# huge ski



## ROCKMAN (Jun 28, 2004)

What a Monster
5o inch musky from Mille Lacs
Pushing that 40lb class
Released unharmed










This was a guide trip with the Rockman and Rich from Bio-Bait and crappie magnet on tues. night. We fished for walleyes and got a monster ski along with some nice eater walleys. Pic below of richs fish. The Hot dogs were on the cooker as the monster hit a #5 shallow running shad in the fire tiger color in 6 ft of water on 6# fire line. At first i thought it was a 26 inch eye, but as the fish got closer to the boat I could tell it was no eye, but a huge ski. As rich tried his best to lift it into the boat I could tell that he was not going to do it on his own so I reached out to give him a hand as the huge monster ski made it's way into the boat. Every ones eyes got as big as a dinner plate when the ski was lowerd to the floor. Rich and myself had to back up when the huge jaws opened, we just wanted to get out of the way of those big teeth.
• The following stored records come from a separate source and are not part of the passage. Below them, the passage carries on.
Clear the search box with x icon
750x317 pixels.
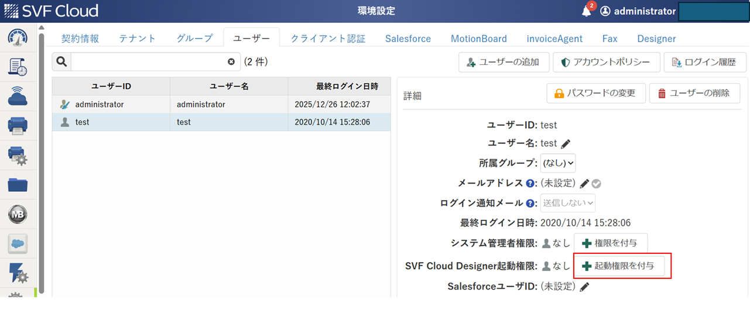coord(231,62)

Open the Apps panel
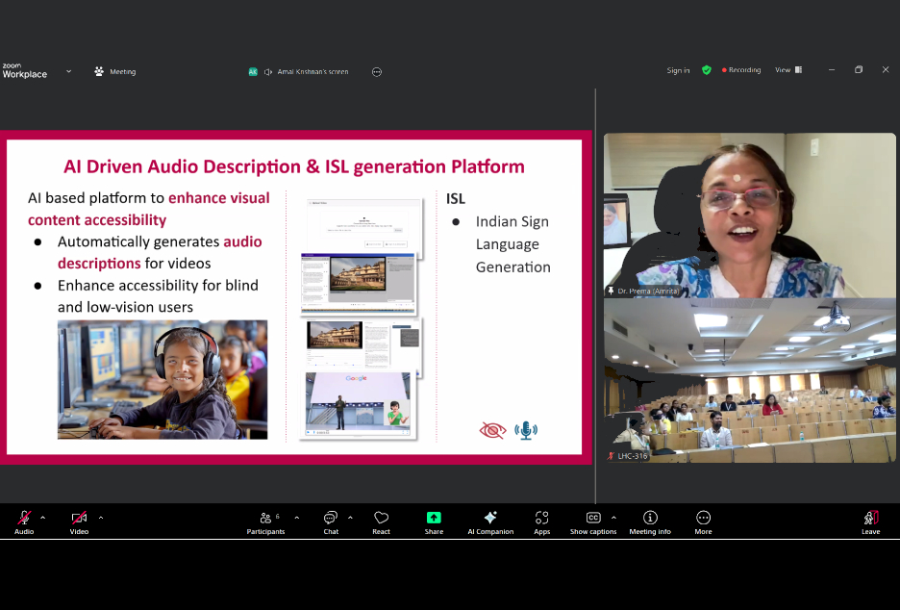(542, 521)
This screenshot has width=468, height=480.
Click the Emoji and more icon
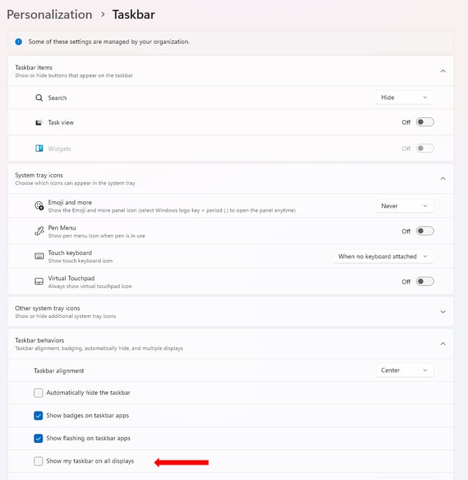[39, 206]
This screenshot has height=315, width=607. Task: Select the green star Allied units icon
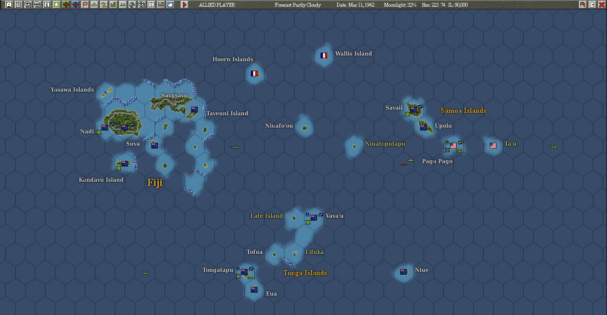tap(56, 5)
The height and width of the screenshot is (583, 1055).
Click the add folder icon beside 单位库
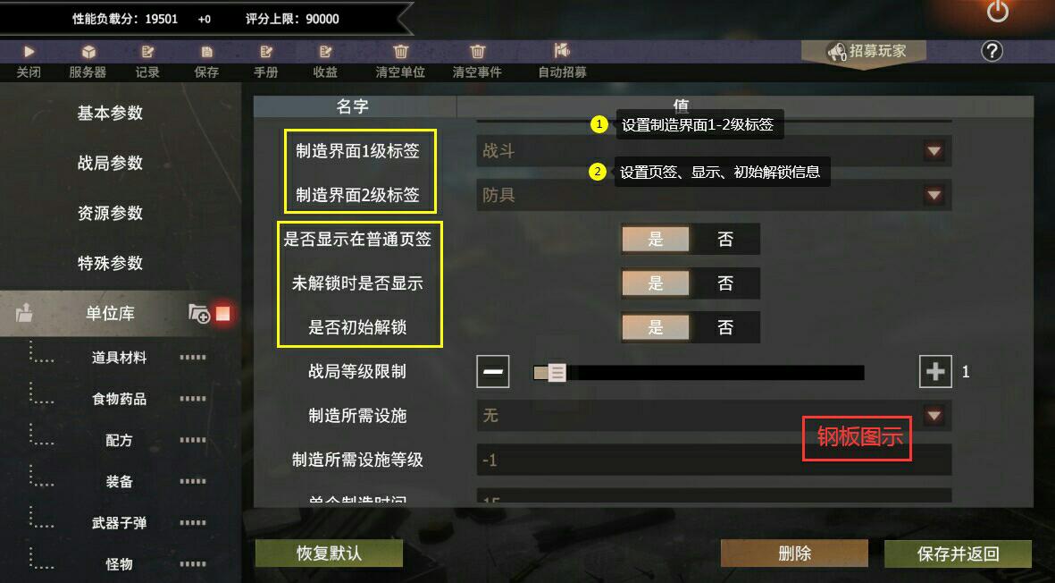click(199, 313)
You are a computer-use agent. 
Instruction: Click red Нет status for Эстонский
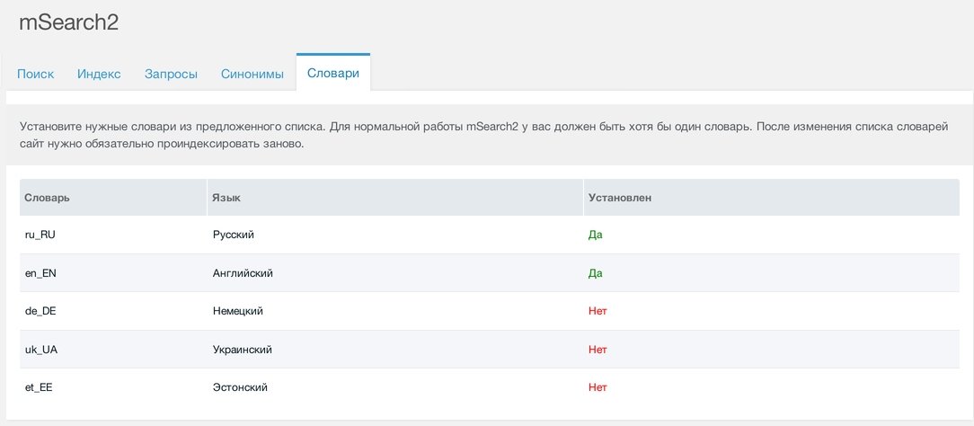click(x=598, y=387)
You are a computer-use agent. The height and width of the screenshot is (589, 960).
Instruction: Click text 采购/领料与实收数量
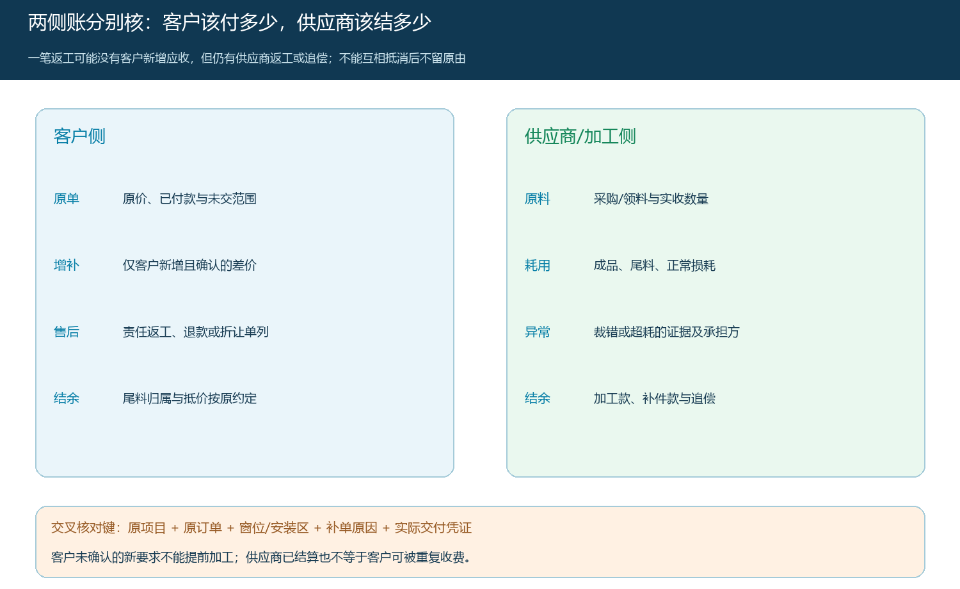click(651, 199)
We got the lure out of the ski and took some quick pics of her and released it within a few minutes. She swam off with no hesitation to be caught another day or night by someone else. It is always a great feeling to put back such a beautiful fish as this one truly was. We ended the night with 3 keeper walleyes and the huge monster ski. Thanks for the memory guys. That is truly what it is all about.
The Rockman


----------